Kwame McCoy leaves town

October 1, 2009 | By KNews | Filed Under News

Information Liaison to the President, Kwame McCoy, who is embroiled in a controversy over a recorded conversation purportedly to involve him soliciting sexual favours from a 15-year-old boy, has left the city.

Yesterday he touched down at Lethem at the border with Brazil. He is heading to Brazil and is likely to end up in Venezuela.

However, Kaieteur News has been informed that McCoy, who boarded a Trans Guyana flight which left the Ogle Airport at 10:43 hrs yesterday, arrived at Lethem under an “assumed name” and not his known name.

Since news reports linked the adult voice making advances to the minor to McCoy, the President’s L:iaison officer proceeded on annual leave which was due to him.

McCoy reportedly went on leave last Wednesday. Permanent Secretary within the Office of the President Dr Nanda Gopaul did not return Kaieteur News’s call seeking confirmation on this.

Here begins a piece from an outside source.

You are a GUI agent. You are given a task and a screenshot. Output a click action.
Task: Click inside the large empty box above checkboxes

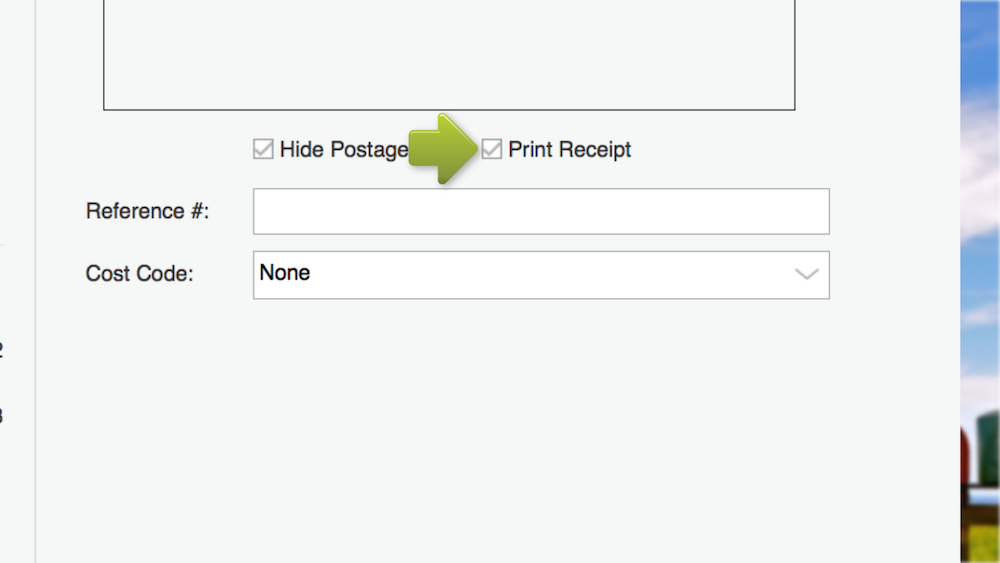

McCoy was at the Cheddi Jagan International Airport, Timehri, on Monday when President Bharrat Jagdeo returned to Guyana after high levels meetings in the United States.

The President told reporters, soon after, that he would look into the McCoy matter and would make a determination on McCoy’s fate once he was fully briefed.

On Monday, activist Mark Benschop delivered a copy of the recording to the Office of the President.

When McCoy landed at Lethem yesterday, sources told Kaieteur News that he was picked up by an official of the ruling People’s Progressive Party.

McCoy’s departure from Georgetown came a day after Chief Justice Ian Chang dismissed an injunction McCoy had brought against Kaieteur News, Prime News and Capitol News, to prevent the media houses from “further publishing words or images that have the effect of insinuating or suggesting that Kwame McCoy is involved in acts of child molestation and sexual predation on minors until the determination of a summons to continue injunction.”

McCoy was also seeking damages in excess of $50M from each of the named defendants for what he calls libel.